Mumbai: Apple’s race to a trillion-dollar market capitalization has again raised concerns about the concentration of wealth and power among a few companies.

A new National Bureau of Economic Research (NBER) working paper by Jan De Loecker of the University of Leuven and Jan Eeckhout of University College suggests that we should be concerned. The researchers analysed the financial statements of 70,000 firms across 134 countries to find that global market power has increased, and significantly so in the West.

To measure market power, the authors used markups—the ratio of price to (marginal) cost of production. A markup of 1 implies products are sold at cost; above 1, firms make a profit. They found, globally, markups have risen from 1.07 in 1980 to 1.59 in 2016.

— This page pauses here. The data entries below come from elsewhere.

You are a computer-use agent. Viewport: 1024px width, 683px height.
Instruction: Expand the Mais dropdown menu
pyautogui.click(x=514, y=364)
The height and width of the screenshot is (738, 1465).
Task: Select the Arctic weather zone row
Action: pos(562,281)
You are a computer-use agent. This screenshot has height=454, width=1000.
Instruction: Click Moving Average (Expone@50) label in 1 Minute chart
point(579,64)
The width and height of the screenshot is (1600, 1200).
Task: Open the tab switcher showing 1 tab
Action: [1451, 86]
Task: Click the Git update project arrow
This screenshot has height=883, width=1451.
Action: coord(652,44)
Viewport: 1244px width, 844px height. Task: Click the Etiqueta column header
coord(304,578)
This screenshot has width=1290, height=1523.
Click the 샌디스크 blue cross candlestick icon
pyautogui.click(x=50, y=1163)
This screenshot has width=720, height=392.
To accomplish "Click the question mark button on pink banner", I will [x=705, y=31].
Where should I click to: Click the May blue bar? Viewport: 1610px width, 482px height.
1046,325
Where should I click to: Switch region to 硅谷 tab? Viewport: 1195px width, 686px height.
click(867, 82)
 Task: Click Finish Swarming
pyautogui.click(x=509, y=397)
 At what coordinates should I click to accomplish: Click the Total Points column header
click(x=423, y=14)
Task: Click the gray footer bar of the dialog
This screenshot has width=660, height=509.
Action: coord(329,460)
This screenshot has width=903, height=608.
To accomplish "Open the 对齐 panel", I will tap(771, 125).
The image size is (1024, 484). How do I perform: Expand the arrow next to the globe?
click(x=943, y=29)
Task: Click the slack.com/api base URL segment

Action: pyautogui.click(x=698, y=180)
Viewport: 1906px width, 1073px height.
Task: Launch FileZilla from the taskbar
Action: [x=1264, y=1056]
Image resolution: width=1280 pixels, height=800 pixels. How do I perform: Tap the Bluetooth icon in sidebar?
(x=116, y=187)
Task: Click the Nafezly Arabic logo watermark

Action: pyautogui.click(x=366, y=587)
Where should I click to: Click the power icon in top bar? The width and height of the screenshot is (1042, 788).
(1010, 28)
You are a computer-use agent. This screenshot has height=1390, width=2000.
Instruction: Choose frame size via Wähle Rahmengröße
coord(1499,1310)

By global standards, markups at Indian firms were relatively low at 1.32 in 2016, a 0.34 points increase from 1980. Interestingly, most growth occurred post 2010 with markups remaining more or less flat in two decades through 2000.

However, within Asia, the Indian markup increase ranked third ahead of Japan, Indonesia, Thailand, Malaysia and China (where markups actually fell between 1980 and 2016).

However, taken together, Asian markups are still significantly lower than the West (Europe’s markups are 1.64 and the US is 1.78). One explanation for higher markups in the West could be the outsourcing of low-end manufacturing which has left high-end manufacturing with greater monopolistic power in these economies.

Increasing market power of firms can have huge implications on bargaining power of workers and, hence, income inequality. More market power may also stifle innovation and investment. All of these will call for a range of policy responses from taxation to redistribution to antitrust enforcement.